Fredrik af Malmborg, the managing director at Eccho Rights, discusses the company’s winter lineup and weighs in on trends in the international drama business.
Drama may have been the hardest hit genre following the COVID-19 shutdowns of 2020, but Eccho Rights finds itself in the fortunate position of having a winter scripted lineup that was largely unaffected by the global pandemic. As Fredrik af Malmborg, managing director, tells TV Drama Weekly, the Eccho Rights slate is made up of series from markets that were able to either continue producing or got back up and running quickly. He discusses the company’s winter lineup and weighs in on trends in the international drama business at present.
TV DRAMA: How did the lockdowns of this year impact the lineup you’re preparing for your clients in Q1?
AF MALMBORG: Almost not at all. I’ve actually upped my forecast for 2021 because I’ve understood from talking to clients that there is very little inventory to buy. The American and U.K. productions [have been delayed] and they even have bidding wars for half-written scripts to prebuy. We do Nordic series from Scandinavia; there, at least in Sweden, it’s been going on. Then we have Turkey, where there have been hardly any interruptions at all. We have 25 hours a week from Turkey in production. And then, of course, all the productions from Korea we represent; all the output from CJ ENM, our majority owner, and series from other producers in Korea. They’ve been producing with very little interruption. [The interest in Korean content is] supporting the trend of the rise of non-English-language product. The appetite has become much bigger in general, even without COVID-19. And we represent quite a few Australian series, based on our representation deal with Sony. Australian dramas are amazing. They’ve also continued producing. So we have four source areas of fantastic series that have not been interrupted. We do a number of series from Russia as well, and Ukraine, that are really well produced. They’ve been fairly uninterrupted in their productions as well.
TV DRAMA: What are the needs of your clients at present?
AF MALMBORG: The obvious answer is, it’s the lighter stuff. Relationship issues rather than hardcore crime. We are selling a lot of our Nordic romance series, also some of the lighter productions from Korea. Turkish drama works quite well because it’s not about crime primarily; it’s more about human relationships, family issues. So that plays pretty well. But they will still buy good crime. In general, the advertising market hasn’t gone down much, maybe 5 to 10 percent maximum. SVOD is also booming, and the programming costs for broadcasters are down a lot because so many big, expensive shows are canceled. So I think the prices in acquisitions are going up. I think the purchasing power for good acquisitions is actually stronger than ever.
TV DRAMA: Have you seen creatives begin to insert COVID-19-related storylines into their series?
AF MALMBORG: We are adapting Nurses in four different territories and there is a dilemma—do we include COVID-19 cases or is everyone vaccinated once the show airs? I would guess that you don’t do too much COVID-19 because let’s hope we’re through this in six months.
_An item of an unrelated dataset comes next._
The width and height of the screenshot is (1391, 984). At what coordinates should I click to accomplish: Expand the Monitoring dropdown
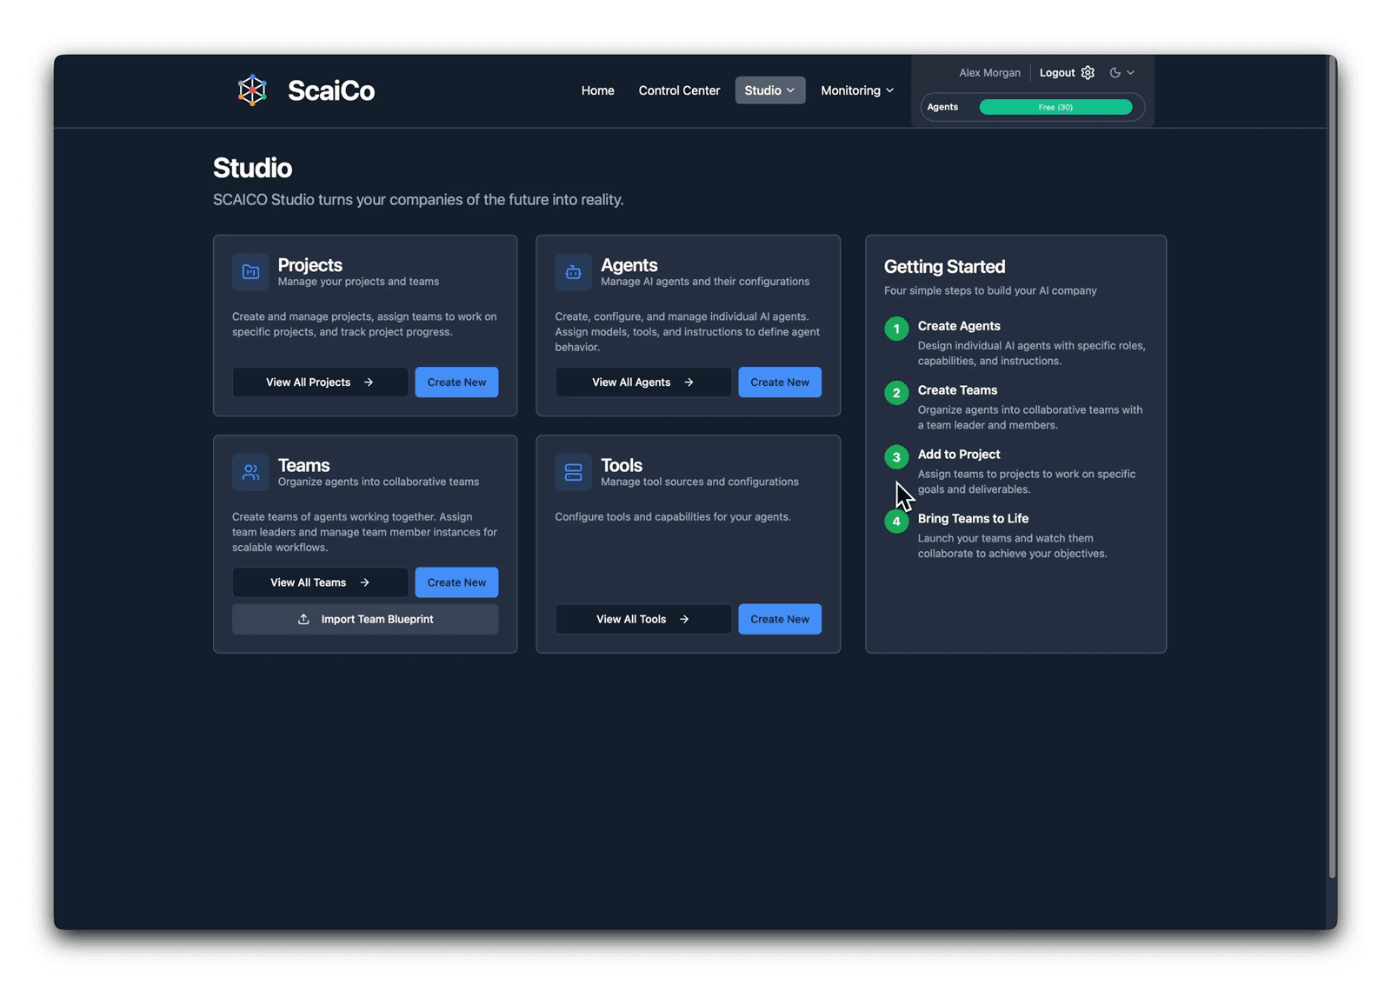coord(856,90)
TV DRAMA: How are you and your partners managing the increased costs related to producing under new COVID-19 guidelines?
AF MALMBORG: There is a new role on the team, COVID security person, making sure everyone is tested and has masks on. Some of the Turkish actors on productions have been ill and then you have to pause. So costs are increasing. I’m really impressed by all the producers that have managed to carry through their productions. It’s been a challenging time for producers, but they managed and I think they deserve a huge amount of credit for that.
TV DRAMA: How has it been doing business without the markets?
AF MALMBORG: Long-term relationships are getting more important. It’s harder to develop new ones. Our business is efficient, and we’re getting a lot of things done—but it is boring without travel and meeting people!